### [TASK DIRECTIONS]
In the listing below, every line with the word "icon" needs to be copied.

### [SOURCE RECORDS]
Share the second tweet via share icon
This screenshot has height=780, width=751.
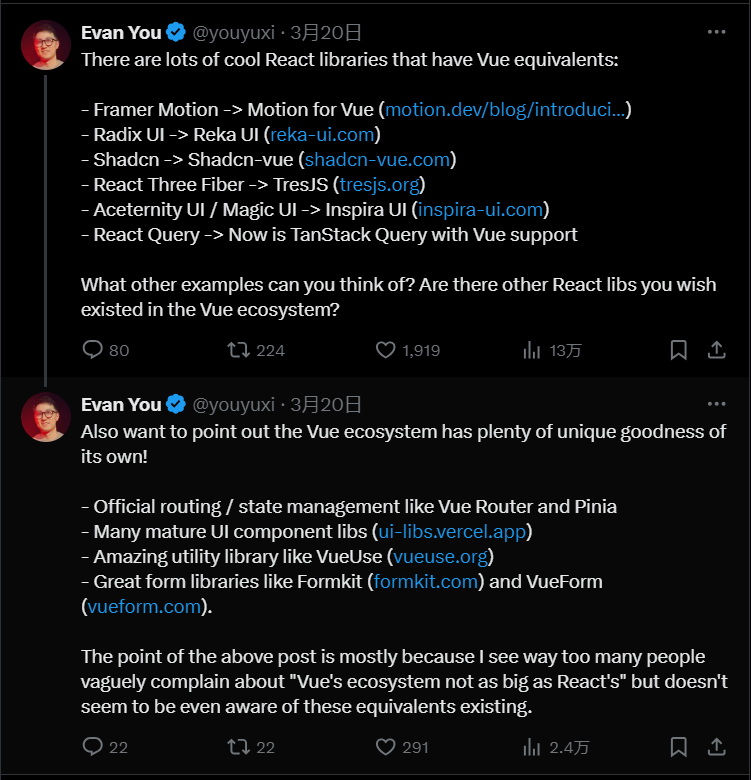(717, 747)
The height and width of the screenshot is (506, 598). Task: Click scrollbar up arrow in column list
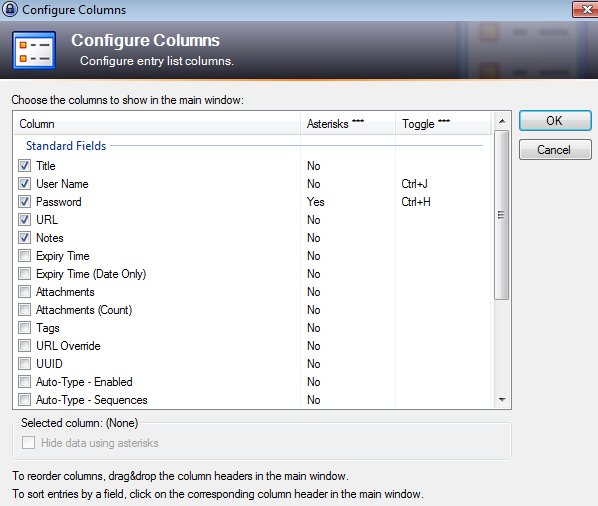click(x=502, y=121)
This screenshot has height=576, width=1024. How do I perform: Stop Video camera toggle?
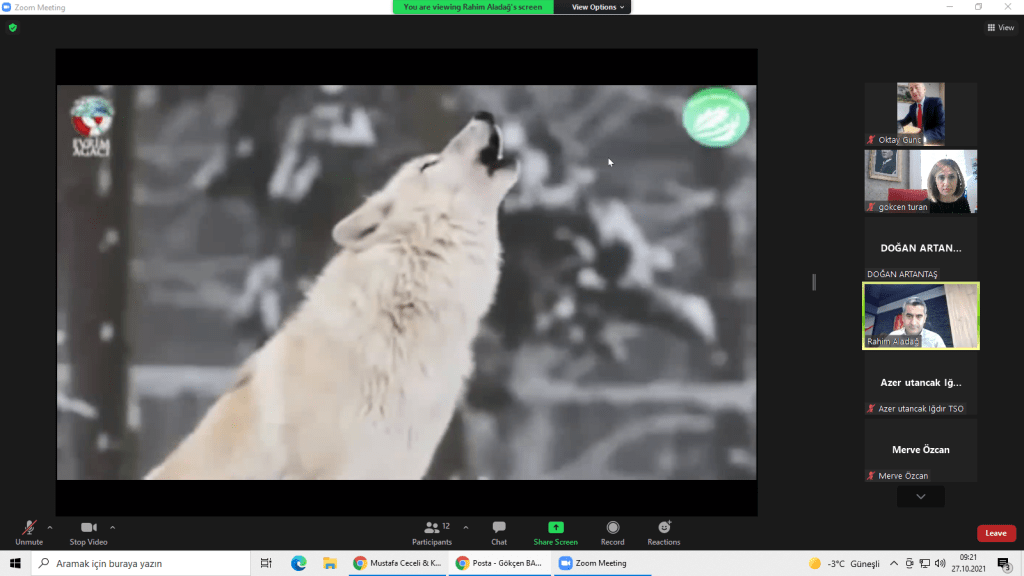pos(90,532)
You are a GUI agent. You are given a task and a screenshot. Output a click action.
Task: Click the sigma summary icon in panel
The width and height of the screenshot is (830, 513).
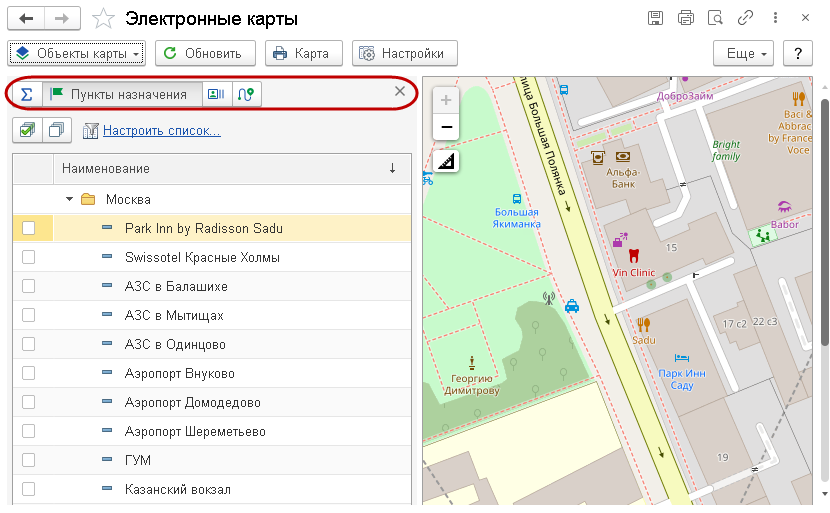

### [ANSWER TO THIS EXERCISE]
Share the second tweet via share icon
Task: Click the sigma summary icon in panel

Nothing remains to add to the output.